When a profession brags about its ability to operate without formal training, you know you have a vanity problem. Founder of the MiniMBA, marketing professor and not-actually-that-angry columnist Mark Ritson joins the Looking Outside podcast to reiterate the central role of marketing in business – to understand the other. Marketers today have a branding problem, making it about themselves, the glitz and the awards, and Mark says this is all imposter syndrome stemming from lack of formal training. Empathy is foundational to marketing and is so needed in organizations distracted with short term priorities and obsessed with a narrative of constant change. And it can be a powerful unlocker of transformative ideas (like saving abandoned dogs).


To look outside, Mark goes back to the foundations of market orientation - observing real consumers with curiosity, recognizing he may be wrong and that their behavior cues their true needs and not his ego. His humility is also kept in check with family and friends who have no interest in how ‘important’ he is.

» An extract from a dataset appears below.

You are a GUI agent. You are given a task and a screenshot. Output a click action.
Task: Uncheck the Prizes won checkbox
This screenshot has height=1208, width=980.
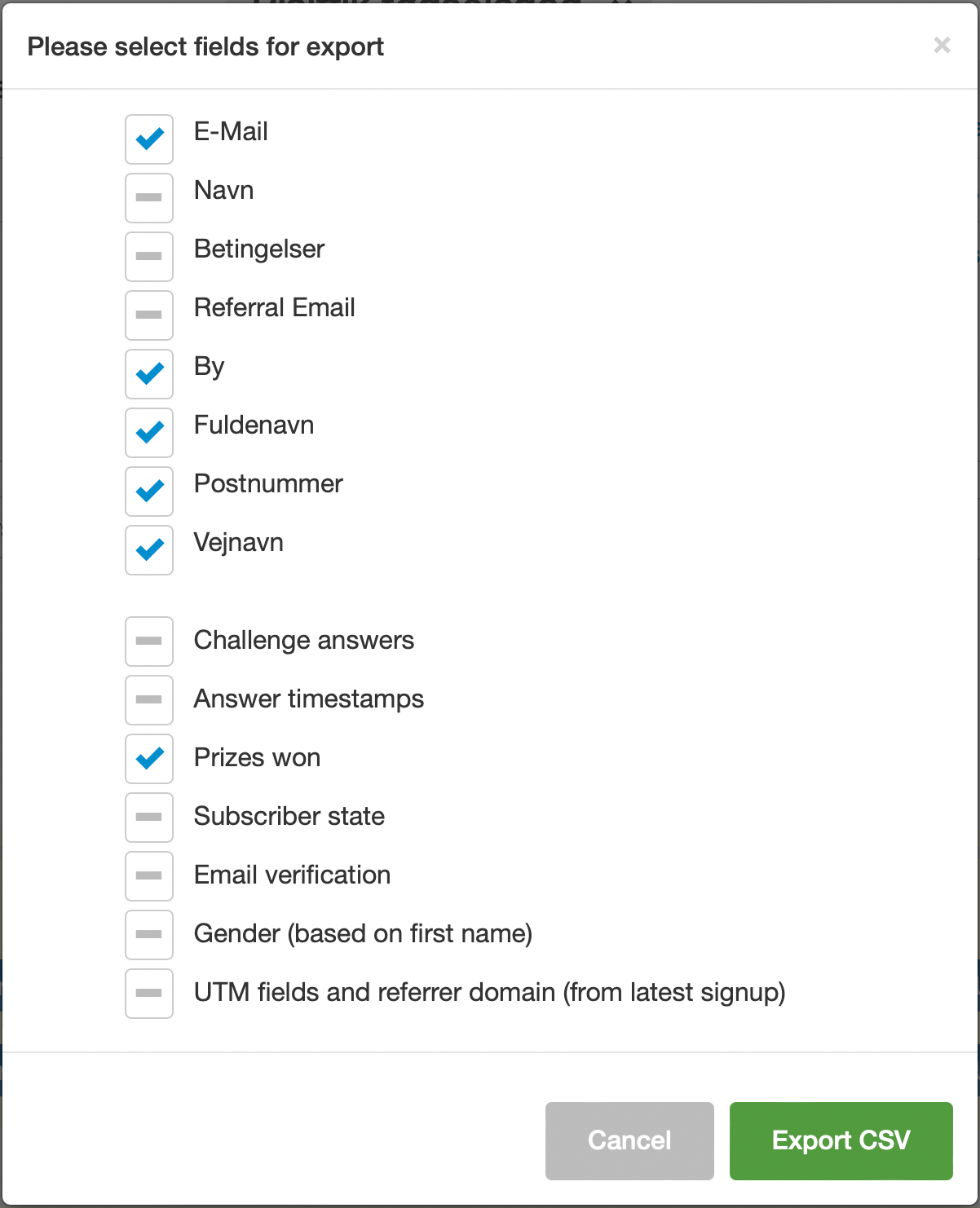[149, 759]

Mark is a marketing professor with a PhD and 25 years teaching at institutions including London Business School, MIT, the University of Minnesota and Melbourne Business School, where his MBA courses won multiple awards. He has worked as a global brand consultant for companies from Louis Vuitton and Dom Pérignon to Subaru, Shiseido and Johnson & Johnson, and spent thirteen years as the in‑house brand consultant for LVMH.

A long‑time columnist and seven‑time PPA Columnist of the Year, his writing has appeared in Marketing Week, AdWeek, The Drum, Sloan Management Review, Harvard Business Review and leading academic journals.

He is Founder of the MiniMBA in Marketing and Brand Management, now taken by tens of thousands of marketers worldwide. (Including the host of this podcast, class of September 2024.)